Technically, you can install the charger unit itself—it’s just a matter of mounting it and connecting a few wires. But you can’t legally do the electrical work that makes it functional. Running a new 240-volt circuit, installing a breaker, and connecting it to your panel requires a licensed electrician in North Carolina. It also requires a permit and inspection.

If you install it yourself without a permit, you’re violating local building codes. That can cause problems when you sell your home, and it can void your homeowner’s insurance if something goes wrong. Insurance companies don’t cover electrical fires caused by unpermitted work.

There’s also the safety issue. A 240-volt circuit carries enough power to kill you if you make a mistake. And if the circuit isn’t properly sized or protected, it can overheat and start a fire inside your walls. The money you save doing it yourself isn’t worth the risk or the liability. We see DIY electrical jobs go wrong all the time, and fixing them costs more than doing it right the first time.

A Level 1 charger plugs into a standard 120-volt outlet—the same outlet you use for lamps and phone chargers. It’s the slowest way to charge an EV, delivering about 3-5 miles of range per hour. If you drive 40 miles a day, you’re looking at 8-12 hours to replenish that range. It works if you barely drive and can leave your car plugged in overnight, but it’s not practical for most people.

A Level 2 charger runs on 240 volts—the same voltage as your dryer or oven. It delivers 25-37 miles of range per hour depending on the amperage. That means you can fully charge most EVs in 4-8 hours, which fits comfortably into an overnight window. It’s what most EV owners install at home because it actually keeps up with daily driving.

Level 2 chargers require professional installation because they need a dedicated circuit and a higher-capacity breaker. But the speed difference is significant enough that almost everyone who installs one wishes they’d done it sooner. You stop thinking about charging because it just happens while you sleep.

We install chargers for all electric vehicle brands. Tesla, Rivian, Ford, Chevy, Nissan, Hyundai, BMW—it doesn’t matter. The electrical work is the same regardless of what you drive. Most EVs use the J1772 connector standard, and most home chargers come with that plug. Tesla vehicles need an adapter, but Tesla includes one with every car.

If you have a Tesla and want the Tesla Wall Connector, we install those too. Some Tesla owners prefer it because it integrates with the Tesla app and has a sleeker design. But functionally, any quality Level 2 charger will work just as well.
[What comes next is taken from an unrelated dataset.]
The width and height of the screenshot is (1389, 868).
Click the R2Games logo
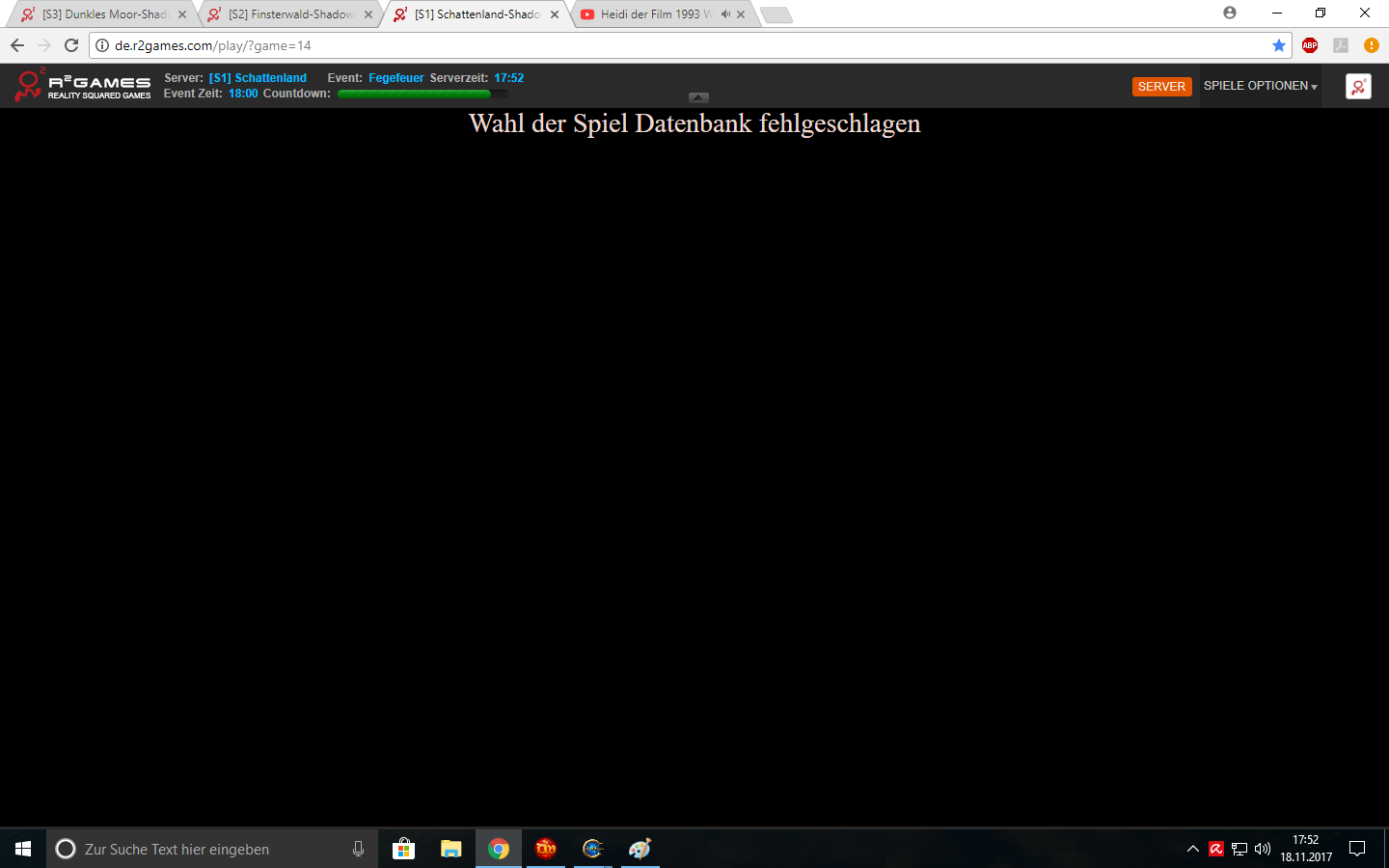pos(83,86)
We’ve installed ChargePoint, JuiceBox, Grizzl-E, Emporia, and others. They all do the same job.

If you haven’t bought a charger yet, we can recommend options based on your vehicle, your budget, and whether you want smart features like scheduling or energy monitoring. If you already purchased one, we’ll install whatever you bought. The important part is the electrical work behind it—that’s where the safety and reliability come from.

The cost depends on your electrical panel situation and how far the charger is from the panel. If your panel has capacity and available breaker slots, and the charger location is within 25 feet of the panel, you’re typically looking at $800 to $1,500 for the installation labor. That includes running the wiring, installing the breaker, mounting the charger, pulling the permit, and passing inspection.
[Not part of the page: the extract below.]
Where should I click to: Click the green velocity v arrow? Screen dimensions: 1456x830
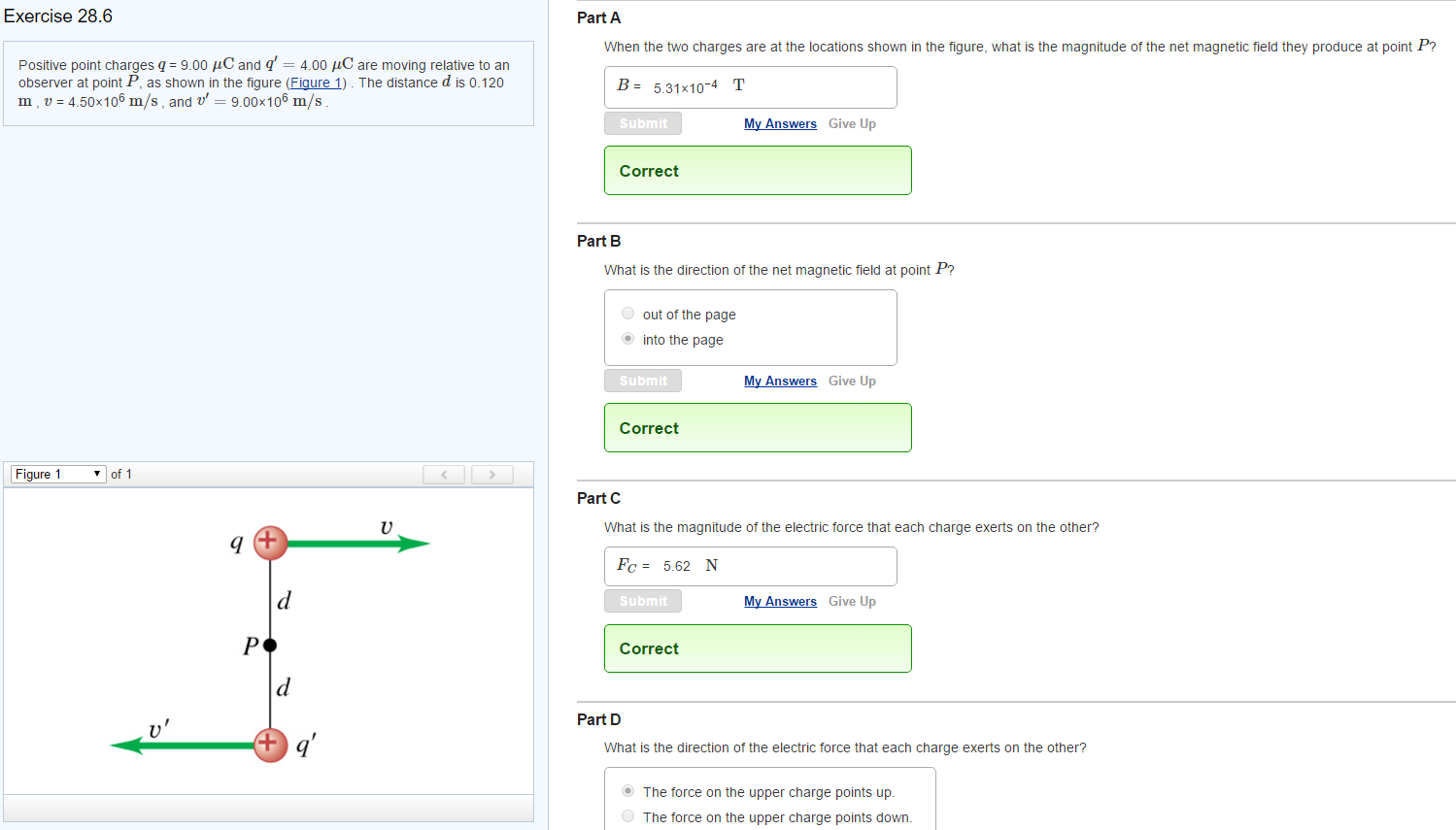click(x=358, y=544)

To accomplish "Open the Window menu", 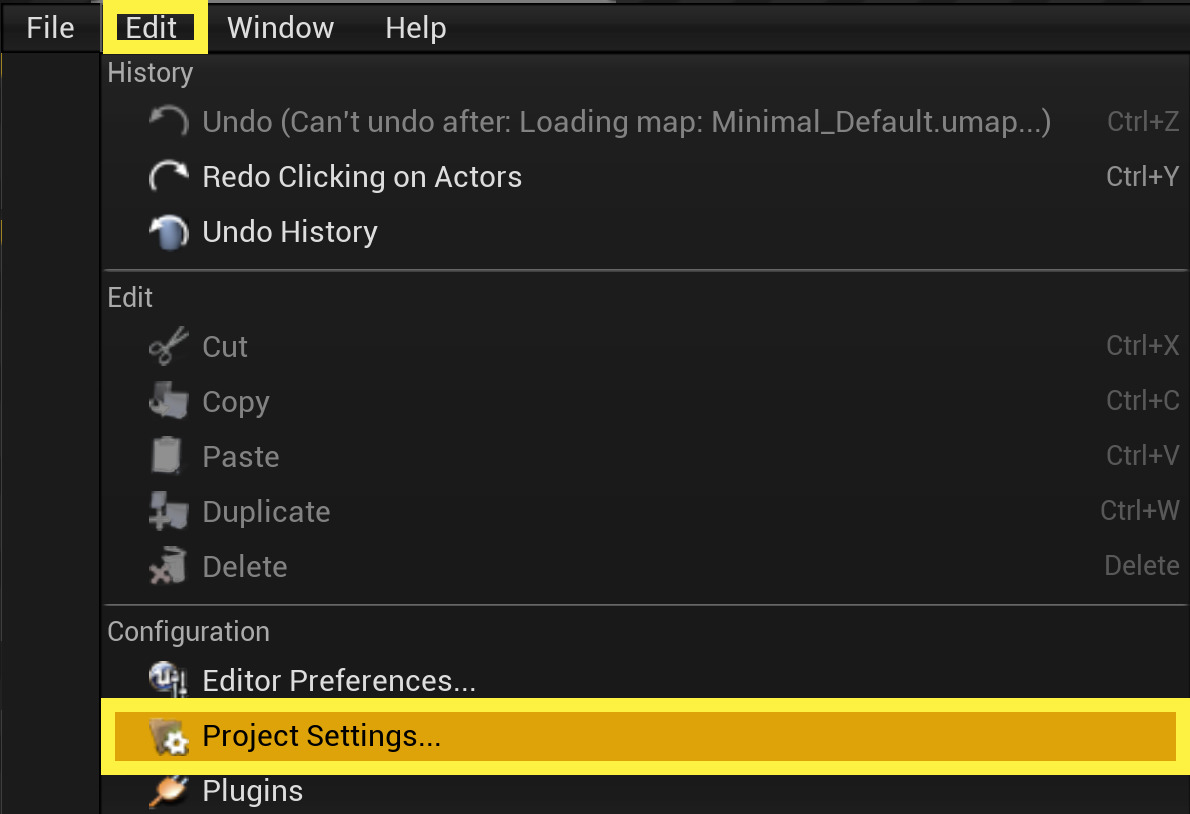I will point(280,27).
If your panel needs an upgrade to 200-amp service, that adds $2,000 to $4,000 depending on the complexity of the job and whether the utility company needs to upgrade the service drop. If the charger location is far from the panel—say, a detached garage—that increases the cost because we need to run more wire and potentially install a subpanel.

We give you flat-rate pricing after the initial assessment. You’ll know the exact cost before we start any work. No hourly rates, no surprise charges. The price we quote is the price you pay. Most of our customers appreciate knowing the number upfront instead of watching a meter run while we work.